Consecuencias para la confianza electoral y recomendaciones prácticas
Acciones como la del sheriff Bianco tienen efectos inmediatos en la percepción pública. Los riesgos concretos son:
- Deslegitimación del resultado electoral local y creación de incertidumbre en votantes y candidatos.
- Normalización del uso de la fuerza o de recursos públicos para auditar resultados, lo que puede abrir la puerta a prácticas selectivas según el color político del funcionario investigante.
- Aumento de tensiones y posible replicación en otras jurisdicciones, especialmente en estados con un clima político polarizado.
Para mitigar estos riesgos, expertos en administración electoral suelen recomendar:
- Protocolos claros sobre custodia y acceso a material electoral que limiten intervenciones externas salvo con supervisión judicial estricta.
- Transparencia en cada paso de la cadena de custodia, con observadores independientes y auditores certificados.

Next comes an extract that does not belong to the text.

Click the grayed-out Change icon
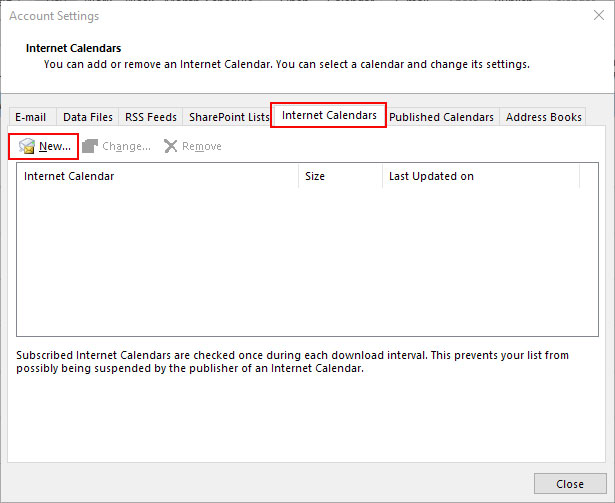The width and height of the screenshot is (615, 503). (90, 147)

- Canales legales y administrativos preferibles a la intervención policial directa cuando se trate de discrepancias técnicas o administrativas.
Reflexión final: la fragilidad de la confianza y la responsabilidad de quienes ostentan poder
La situación en Riverside es un síntoma de un problema mayor: cuando la política electoral y las responsabilidades del poder público se entrelazan, la línea entre la investigación legítima y la acción con motivaciones políticas puede desdibujarse peligrosamente. Más allá de fallos judiciales concretos, lo que está en juego es la percepción de imparcialidad de las instituciones encargadas de proteger y administrar el voto.
Si la democracia depende de la confianza, entonces todo actor público —sea un sheriff, un fiscal general o un gobernador— tiene la responsabilidad ética y legal de actuar con extremo cuidado para no erosionarla. En un momento en que la desinformación y la polarización amplifican cada incidente, los mecanismos de transparencia, supervisión independiente y comunicación veraz resultan más necesarios que nunca.
Fuentes citadas en declaraciones públicas: declaraciones del sheriff Chad Bianco y documentos judiciales presentados por la Fiscalía General de California y el UCLA Voting Rights Project; análisis de confianza electoral por Pew Research Center (2021).